= Page extract =
Frank Stella, Hiraqla Variation II, 1968. Private Collection, NY © 2017 Frank Stella / Artists Rights Society (ARS), New York, Photo Credit: Jason Wyche 

81-year-old Frank Stella has been a legendary figure in the New York art world since the late 1950s for his pioneering work in painting, sculpture, and printmaking, remaining experimental and influential even as many of his contemporaries settled into a comfortable groove. On the eve of Frank Stella: Experiment and Change, a 300-work show at the NSU Art Museum Fort Lauderdale that maps his dynamic oeuvre from minimalism to maximalism—with additional emphasis on the sketches, notes, and models that have often preceded them—the artist sat down with GARAGE to discuss "what people like to call the process."

GARAGE: Tell me about your upcoming show, Frank Stella: Experiment and Change, opening at the NSU?
Frank Stella: I did a show with [Experiment and Change curator] Bonnie Clearwater in North Miami. It was made kind of dramatic-sounding when we talked about changing the rules for Fort Lauderdale, but it was really a lot of fun. The idea of the show was basically about change, or doing a number of things that are not sequential. It's not a systematic development.

In what way was it different?
It was a chance to show the different things I was working on at the time. There was a kind of model that was really kind of a model for architecture. There was a rough kind of sculpture and then some paintings too.

Keep on truckin': Frank Stella. Photo by Michael Anderson

Did it start in a different location?
It was a group of things that I'd been working on since a show I had at the Museum of Modern Art in the late '80s; it was basically work of the '90s. It was a chance to show the work, but strangely enough, since it's an institution, a museum, it had a kind of informal aspect to it.

How did you find working with the curator, Bonnie Clearwater?
Bonnie just let it unfold, let it happen. It was organized in a way except to make the works look as good as they possibly could. So you could walk around and look at them and not run into them.

Frank Stella, WWRL, 1967. Private Collection, NY © 2017 Frank Stella / Artists Rights Society (ARS), New York, Photo: Jason Wyche

So with all the many different periods of your work, how did you select things? Is this an overview?
This show is large but also relaxed. We picked out things that interest me, that maybe I haven't shown so much. There's quite a bit of work but it's different than other exhibitions that I've had in that it has incidental work too, like models and drawings.

What do you want it to show?
It shows what people like to call the process, though things never shown before for the simple reason that I didn't want to show them—and nobody else wanted to show them either! And it's also something about having work that you like to keep to yourself, that you think about and like to shuffle around.

Interesting . . .
And if they're exhibited and organized it's hard to think about them in that way because then they have a place. But if they're just on the table and you shuffle them, then a piece of paper comes up from five years ago and you start to think about it. So there's this informal aspect to the show that lets you look at the work in a more relaxed way.

Frank Stella, Diavolozoppo (#2, 4x), 1984. Private Collection, NY © 2017 Frank Stella / Artists Rights Society (ARS), New York, Photo: Steven Sloman

Were you trying to get away from using corners because you felt that the Abstract Expressionists got lost in the corners of their paintings?

= Instruction 1 =
From the listing, copy out the lines from the one with "[menuitem] (40, 163)" up to and including the one with "Download (561, 509)", unchanged.
The Frank Stella interview and the listing are unrelated to each other.

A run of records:
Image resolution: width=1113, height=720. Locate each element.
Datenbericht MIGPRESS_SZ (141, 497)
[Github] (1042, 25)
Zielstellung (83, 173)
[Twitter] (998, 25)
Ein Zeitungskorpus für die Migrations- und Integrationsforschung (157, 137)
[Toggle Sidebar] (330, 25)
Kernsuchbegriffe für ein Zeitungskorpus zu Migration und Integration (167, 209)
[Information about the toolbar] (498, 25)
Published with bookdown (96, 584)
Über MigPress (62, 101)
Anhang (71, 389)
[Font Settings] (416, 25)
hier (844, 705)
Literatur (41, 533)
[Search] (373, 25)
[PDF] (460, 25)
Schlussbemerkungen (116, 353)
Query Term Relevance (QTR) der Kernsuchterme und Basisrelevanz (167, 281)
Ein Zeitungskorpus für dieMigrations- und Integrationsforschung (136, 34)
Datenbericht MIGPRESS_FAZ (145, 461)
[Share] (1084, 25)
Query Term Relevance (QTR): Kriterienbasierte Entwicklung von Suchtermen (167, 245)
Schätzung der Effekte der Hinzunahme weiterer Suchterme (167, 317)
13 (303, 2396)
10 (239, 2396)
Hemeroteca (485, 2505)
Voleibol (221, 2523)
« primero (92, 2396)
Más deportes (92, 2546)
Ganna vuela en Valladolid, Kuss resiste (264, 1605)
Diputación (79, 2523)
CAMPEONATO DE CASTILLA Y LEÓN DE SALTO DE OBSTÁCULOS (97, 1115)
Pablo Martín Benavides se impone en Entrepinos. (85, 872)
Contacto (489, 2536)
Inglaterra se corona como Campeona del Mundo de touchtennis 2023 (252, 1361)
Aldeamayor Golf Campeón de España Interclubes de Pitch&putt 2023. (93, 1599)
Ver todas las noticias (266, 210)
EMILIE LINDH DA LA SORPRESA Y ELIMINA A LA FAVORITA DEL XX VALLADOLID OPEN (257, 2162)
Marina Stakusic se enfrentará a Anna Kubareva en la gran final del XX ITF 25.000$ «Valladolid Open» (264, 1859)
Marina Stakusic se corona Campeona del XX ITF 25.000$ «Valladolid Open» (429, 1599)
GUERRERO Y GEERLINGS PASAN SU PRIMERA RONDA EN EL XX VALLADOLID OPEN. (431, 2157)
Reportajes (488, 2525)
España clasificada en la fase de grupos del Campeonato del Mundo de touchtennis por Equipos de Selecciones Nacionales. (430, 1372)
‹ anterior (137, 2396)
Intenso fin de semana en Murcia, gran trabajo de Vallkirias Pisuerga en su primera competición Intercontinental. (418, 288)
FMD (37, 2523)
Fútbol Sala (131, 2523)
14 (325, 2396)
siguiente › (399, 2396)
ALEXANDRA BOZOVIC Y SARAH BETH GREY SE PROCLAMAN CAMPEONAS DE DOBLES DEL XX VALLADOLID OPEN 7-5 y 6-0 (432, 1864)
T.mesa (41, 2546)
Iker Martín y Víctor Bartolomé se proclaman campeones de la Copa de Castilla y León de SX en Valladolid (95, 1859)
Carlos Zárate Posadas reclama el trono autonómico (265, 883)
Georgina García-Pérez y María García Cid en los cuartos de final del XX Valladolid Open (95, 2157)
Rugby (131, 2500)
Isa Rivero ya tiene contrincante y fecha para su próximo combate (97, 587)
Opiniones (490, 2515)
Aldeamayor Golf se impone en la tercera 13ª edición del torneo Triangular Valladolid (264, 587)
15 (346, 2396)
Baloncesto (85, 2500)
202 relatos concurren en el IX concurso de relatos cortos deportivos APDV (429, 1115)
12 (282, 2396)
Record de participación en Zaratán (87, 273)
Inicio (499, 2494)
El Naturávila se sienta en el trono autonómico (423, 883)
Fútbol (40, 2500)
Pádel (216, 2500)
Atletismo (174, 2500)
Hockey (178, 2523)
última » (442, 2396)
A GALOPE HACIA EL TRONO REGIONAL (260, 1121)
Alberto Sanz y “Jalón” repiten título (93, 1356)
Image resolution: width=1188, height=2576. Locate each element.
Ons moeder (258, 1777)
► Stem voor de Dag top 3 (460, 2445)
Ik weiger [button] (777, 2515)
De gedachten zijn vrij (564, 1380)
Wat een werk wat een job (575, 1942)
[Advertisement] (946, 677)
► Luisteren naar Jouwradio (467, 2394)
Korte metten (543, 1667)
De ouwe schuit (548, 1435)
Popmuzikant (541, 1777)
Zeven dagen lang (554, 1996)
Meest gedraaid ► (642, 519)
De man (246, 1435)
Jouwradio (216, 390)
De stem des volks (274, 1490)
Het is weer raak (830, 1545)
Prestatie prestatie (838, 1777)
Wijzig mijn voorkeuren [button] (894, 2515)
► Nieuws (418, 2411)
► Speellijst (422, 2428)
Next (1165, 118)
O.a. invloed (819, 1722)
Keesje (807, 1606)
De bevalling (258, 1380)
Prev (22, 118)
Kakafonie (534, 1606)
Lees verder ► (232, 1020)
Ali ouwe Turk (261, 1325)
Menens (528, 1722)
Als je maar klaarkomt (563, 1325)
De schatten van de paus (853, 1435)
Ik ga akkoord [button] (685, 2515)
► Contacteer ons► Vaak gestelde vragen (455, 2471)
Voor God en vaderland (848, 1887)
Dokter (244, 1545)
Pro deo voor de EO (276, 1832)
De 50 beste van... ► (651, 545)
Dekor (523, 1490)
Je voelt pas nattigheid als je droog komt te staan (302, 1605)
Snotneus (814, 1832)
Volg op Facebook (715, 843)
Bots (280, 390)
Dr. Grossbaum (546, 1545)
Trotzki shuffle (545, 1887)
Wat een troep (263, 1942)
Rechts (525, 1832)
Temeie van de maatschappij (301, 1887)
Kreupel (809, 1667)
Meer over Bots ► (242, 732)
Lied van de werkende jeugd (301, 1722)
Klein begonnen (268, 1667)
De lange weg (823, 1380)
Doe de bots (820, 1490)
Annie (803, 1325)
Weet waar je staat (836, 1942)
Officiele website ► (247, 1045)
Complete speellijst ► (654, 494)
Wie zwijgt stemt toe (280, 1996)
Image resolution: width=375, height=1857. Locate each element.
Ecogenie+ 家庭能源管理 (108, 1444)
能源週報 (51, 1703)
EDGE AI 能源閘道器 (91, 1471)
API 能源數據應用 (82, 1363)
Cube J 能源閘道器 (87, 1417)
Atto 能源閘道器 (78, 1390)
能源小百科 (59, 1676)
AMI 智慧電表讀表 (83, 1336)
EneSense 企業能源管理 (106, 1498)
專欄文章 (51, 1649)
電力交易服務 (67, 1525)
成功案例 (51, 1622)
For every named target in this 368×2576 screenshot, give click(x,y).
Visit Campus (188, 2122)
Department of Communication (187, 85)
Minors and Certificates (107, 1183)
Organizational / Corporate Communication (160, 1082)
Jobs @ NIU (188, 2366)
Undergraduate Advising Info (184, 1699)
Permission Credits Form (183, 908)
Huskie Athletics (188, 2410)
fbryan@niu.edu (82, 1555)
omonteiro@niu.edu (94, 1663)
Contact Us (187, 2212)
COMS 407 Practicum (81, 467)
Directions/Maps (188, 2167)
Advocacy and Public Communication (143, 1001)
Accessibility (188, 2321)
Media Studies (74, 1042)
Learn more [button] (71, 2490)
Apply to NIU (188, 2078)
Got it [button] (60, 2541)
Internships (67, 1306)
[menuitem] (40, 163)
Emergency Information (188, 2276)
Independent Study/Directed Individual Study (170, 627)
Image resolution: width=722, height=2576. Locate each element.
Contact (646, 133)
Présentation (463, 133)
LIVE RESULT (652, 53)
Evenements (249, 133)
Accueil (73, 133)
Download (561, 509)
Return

= Instruction 2 =
Translate this sentence from the Frank Stella interview into Spanish: "The idea of the show was basically about change, or doing a number of things that are not sequential."

= Final answer 1 =
[menuitem] (40, 163)
Emergency Information (188, 2276)
Independent Study/Directed Individual Study (170, 627)
Image resolution: width=722, height=2576. Locate each element.
Contact (646, 133)
Présentation (463, 133)
LIVE RESULT (652, 53)
Evenements (249, 133)
Accueil (73, 133)
Download (561, 509)

= Final answer 2 =
La idea de la exposición trataba básicamente del cambio, o de hacer una serie de cosas que no son secuenciales.